▶ _MATERIAL TO PROCESS_:

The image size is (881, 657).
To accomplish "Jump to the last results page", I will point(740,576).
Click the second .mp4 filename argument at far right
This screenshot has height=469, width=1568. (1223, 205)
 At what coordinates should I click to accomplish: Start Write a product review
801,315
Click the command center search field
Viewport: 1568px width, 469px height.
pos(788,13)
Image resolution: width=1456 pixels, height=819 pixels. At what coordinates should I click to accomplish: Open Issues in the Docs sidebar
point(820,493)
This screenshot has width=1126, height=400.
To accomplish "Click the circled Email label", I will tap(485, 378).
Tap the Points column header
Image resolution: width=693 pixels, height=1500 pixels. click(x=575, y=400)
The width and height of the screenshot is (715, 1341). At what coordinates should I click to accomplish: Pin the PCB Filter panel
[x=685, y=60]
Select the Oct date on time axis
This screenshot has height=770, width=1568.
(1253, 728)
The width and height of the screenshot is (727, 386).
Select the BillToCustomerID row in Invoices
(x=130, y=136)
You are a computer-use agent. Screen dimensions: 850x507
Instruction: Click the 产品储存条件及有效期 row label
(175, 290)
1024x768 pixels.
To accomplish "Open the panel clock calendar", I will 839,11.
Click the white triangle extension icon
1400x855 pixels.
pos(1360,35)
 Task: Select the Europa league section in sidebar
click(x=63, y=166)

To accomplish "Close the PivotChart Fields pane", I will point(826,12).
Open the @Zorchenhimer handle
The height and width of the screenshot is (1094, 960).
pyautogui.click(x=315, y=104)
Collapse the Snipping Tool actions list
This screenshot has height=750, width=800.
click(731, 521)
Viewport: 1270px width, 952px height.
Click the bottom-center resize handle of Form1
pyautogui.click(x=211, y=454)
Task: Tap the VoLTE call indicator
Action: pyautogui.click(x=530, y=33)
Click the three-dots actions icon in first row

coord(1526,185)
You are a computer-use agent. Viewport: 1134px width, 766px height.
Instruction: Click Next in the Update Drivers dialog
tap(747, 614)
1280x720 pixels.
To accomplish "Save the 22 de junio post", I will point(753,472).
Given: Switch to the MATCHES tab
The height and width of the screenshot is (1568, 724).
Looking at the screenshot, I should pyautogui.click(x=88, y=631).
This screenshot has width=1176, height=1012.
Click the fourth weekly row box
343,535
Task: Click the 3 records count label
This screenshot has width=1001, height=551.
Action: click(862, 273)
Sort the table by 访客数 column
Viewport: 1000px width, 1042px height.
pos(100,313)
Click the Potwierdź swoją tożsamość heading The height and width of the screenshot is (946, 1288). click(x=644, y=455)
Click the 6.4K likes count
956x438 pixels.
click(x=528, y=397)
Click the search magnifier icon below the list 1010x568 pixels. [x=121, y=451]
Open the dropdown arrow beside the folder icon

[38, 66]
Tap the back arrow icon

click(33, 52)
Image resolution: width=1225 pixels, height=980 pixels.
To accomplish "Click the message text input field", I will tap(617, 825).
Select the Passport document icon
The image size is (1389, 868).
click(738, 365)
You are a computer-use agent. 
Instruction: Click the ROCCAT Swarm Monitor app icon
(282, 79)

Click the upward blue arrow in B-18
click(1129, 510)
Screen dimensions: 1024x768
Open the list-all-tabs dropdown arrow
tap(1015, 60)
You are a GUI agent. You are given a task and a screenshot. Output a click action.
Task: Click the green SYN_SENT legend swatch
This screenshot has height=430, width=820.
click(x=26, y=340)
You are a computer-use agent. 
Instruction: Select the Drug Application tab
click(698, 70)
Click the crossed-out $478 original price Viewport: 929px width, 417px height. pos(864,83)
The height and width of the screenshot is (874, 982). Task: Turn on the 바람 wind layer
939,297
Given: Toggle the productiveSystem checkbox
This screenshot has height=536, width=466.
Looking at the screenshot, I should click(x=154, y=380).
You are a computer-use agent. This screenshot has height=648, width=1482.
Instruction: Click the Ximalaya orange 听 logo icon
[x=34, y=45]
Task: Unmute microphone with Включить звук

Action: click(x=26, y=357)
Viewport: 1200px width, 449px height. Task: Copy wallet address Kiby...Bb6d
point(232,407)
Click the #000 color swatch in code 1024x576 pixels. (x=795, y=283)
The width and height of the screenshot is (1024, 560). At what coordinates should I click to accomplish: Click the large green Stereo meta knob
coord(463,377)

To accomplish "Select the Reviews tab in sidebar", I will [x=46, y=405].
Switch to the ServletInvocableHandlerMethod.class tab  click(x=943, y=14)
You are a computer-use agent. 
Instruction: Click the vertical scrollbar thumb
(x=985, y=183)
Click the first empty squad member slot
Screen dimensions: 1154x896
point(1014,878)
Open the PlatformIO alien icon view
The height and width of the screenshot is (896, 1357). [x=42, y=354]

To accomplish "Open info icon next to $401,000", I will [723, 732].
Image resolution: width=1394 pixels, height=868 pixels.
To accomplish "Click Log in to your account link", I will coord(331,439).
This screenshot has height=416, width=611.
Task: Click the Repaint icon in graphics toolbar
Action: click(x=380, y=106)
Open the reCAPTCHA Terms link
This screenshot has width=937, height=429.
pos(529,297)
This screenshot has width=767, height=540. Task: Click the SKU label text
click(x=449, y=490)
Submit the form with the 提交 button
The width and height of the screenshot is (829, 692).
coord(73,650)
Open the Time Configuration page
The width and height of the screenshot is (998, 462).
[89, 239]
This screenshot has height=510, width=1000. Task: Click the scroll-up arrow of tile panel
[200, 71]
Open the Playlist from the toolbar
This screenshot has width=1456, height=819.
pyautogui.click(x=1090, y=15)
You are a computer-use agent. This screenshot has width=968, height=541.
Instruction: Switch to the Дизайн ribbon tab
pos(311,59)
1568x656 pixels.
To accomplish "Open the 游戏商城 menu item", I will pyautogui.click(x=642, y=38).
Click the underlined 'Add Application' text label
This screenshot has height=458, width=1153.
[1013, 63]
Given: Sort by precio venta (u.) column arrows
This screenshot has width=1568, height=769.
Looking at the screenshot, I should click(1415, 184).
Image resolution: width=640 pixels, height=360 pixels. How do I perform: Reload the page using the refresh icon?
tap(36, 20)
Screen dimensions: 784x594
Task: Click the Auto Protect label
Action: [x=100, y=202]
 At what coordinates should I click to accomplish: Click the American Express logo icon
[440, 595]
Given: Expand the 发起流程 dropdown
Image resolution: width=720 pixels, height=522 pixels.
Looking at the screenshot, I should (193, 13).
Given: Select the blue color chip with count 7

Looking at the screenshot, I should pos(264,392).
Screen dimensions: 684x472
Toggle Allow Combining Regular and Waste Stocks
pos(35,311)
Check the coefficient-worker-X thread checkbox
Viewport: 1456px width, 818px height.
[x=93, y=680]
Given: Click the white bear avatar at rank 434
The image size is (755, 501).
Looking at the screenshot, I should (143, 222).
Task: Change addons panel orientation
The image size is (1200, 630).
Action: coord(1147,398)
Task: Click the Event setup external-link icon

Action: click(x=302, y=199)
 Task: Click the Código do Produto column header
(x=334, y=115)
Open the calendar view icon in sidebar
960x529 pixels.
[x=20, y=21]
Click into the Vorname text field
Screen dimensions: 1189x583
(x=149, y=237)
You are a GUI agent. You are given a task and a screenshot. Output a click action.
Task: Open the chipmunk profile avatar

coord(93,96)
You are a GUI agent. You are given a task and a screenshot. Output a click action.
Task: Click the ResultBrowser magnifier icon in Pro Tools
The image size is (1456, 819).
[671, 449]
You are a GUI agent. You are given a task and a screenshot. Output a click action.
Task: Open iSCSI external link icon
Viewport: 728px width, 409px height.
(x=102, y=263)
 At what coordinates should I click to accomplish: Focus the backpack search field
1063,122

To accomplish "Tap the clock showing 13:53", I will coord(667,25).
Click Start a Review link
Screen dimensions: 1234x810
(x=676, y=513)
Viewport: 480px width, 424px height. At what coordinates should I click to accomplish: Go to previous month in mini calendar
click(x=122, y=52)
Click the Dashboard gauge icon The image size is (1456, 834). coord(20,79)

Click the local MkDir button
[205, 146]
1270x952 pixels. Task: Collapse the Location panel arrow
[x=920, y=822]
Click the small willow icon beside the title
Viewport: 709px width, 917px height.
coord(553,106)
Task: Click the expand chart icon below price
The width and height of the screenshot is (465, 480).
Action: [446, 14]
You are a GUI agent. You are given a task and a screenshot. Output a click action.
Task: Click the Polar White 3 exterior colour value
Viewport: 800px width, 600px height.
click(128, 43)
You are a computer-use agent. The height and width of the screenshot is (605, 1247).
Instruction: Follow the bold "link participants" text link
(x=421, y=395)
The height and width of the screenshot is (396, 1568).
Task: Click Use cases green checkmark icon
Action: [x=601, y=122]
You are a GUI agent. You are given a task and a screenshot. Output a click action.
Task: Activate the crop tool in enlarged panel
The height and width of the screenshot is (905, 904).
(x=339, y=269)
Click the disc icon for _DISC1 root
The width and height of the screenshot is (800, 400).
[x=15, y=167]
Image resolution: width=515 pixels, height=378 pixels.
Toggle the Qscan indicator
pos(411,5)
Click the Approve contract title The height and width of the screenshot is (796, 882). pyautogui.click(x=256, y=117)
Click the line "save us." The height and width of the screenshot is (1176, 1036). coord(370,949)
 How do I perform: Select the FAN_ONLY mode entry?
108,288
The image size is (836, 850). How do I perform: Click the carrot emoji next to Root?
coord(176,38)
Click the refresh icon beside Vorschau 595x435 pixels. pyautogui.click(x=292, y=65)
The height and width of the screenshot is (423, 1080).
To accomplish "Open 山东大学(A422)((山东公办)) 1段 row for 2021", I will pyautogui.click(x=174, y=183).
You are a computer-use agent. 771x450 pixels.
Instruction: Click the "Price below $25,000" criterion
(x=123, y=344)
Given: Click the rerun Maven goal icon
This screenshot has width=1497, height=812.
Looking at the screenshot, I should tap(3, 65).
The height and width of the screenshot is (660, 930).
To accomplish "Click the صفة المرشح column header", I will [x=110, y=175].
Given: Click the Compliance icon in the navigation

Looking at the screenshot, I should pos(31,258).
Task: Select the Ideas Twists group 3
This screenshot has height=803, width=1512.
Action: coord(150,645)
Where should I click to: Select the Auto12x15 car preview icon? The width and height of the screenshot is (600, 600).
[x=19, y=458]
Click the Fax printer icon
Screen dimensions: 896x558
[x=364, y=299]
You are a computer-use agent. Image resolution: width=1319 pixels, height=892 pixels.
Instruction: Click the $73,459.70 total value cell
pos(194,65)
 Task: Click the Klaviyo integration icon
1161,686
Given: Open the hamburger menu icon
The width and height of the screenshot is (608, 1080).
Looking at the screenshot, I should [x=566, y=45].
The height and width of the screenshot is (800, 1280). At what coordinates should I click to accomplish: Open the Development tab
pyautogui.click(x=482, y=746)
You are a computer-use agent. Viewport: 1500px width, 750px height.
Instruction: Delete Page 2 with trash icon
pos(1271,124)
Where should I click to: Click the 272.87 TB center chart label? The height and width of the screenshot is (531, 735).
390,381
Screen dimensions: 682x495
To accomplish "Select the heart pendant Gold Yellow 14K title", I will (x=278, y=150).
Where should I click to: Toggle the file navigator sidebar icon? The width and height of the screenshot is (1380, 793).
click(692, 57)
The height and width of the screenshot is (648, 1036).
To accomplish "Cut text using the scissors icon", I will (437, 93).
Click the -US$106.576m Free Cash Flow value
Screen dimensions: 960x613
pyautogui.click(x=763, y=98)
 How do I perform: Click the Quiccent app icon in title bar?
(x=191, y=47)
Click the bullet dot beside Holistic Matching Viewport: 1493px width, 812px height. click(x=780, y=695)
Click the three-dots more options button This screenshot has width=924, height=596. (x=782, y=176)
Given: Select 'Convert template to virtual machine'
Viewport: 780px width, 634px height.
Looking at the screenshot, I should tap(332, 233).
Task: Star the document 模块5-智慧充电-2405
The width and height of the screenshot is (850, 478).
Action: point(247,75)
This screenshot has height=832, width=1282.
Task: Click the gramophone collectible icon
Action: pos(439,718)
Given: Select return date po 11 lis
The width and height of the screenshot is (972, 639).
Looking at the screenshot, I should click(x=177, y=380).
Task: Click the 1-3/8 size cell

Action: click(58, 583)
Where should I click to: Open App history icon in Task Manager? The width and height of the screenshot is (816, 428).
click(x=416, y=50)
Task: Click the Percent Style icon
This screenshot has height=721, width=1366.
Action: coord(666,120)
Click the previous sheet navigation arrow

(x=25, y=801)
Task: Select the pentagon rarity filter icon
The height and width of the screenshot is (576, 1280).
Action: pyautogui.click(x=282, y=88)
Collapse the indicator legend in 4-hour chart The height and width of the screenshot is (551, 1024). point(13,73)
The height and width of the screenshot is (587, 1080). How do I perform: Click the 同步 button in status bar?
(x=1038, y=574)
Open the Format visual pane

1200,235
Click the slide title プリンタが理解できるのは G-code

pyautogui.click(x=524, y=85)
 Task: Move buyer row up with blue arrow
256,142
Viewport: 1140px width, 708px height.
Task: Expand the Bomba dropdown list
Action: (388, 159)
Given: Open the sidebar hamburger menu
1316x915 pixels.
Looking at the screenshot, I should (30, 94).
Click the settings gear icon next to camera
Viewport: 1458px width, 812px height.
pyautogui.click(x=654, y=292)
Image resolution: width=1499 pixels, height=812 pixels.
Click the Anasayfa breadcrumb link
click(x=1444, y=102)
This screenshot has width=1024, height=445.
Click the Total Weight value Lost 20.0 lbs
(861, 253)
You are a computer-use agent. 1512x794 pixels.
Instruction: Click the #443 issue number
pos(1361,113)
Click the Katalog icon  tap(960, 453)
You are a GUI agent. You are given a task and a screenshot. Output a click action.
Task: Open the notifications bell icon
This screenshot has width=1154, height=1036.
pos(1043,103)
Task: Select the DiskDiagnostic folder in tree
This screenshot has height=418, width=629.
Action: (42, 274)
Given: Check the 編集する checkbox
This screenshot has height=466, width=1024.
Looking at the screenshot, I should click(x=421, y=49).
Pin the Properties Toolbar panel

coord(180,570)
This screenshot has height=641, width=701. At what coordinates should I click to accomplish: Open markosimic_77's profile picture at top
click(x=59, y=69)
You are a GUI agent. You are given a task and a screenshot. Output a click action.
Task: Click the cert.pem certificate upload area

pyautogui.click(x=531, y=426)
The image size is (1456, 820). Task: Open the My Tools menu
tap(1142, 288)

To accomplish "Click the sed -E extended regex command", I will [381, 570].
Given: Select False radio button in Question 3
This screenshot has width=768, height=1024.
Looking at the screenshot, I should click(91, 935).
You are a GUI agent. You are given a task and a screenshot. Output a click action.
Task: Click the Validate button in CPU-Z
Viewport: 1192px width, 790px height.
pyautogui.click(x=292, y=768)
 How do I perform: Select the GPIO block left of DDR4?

▶ _EXERCISE INSTRUCTIONS_:
Write out everything from the item containing "Click the search" down to the one containing "tap(1015, 60)", replacing "magnifier" with "magnifying glass" and leaving all else unchanged.

▶ _RESPONSE BELOW_:
Click the search magnifying glass icon below the list 1010x568 pixels. [x=121, y=451]
Open the dropdown arrow beside the folder icon

[38, 66]
Tap the back arrow icon

click(33, 52)
Image resolution: width=1225 pixels, height=980 pixels.
To accomplish "Click the message text input field", I will tap(617, 825).
Select the Passport document icon
The image size is (1389, 868).
click(738, 365)
You are a computer-use agent. 
Instruction: Click the ROCCAT Swarm Monitor app icon
(282, 79)

Click the upward blue arrow in B-18
click(1129, 510)
Screen dimensions: 1024x768
Open the list-all-tabs dropdown arrow
tap(1015, 60)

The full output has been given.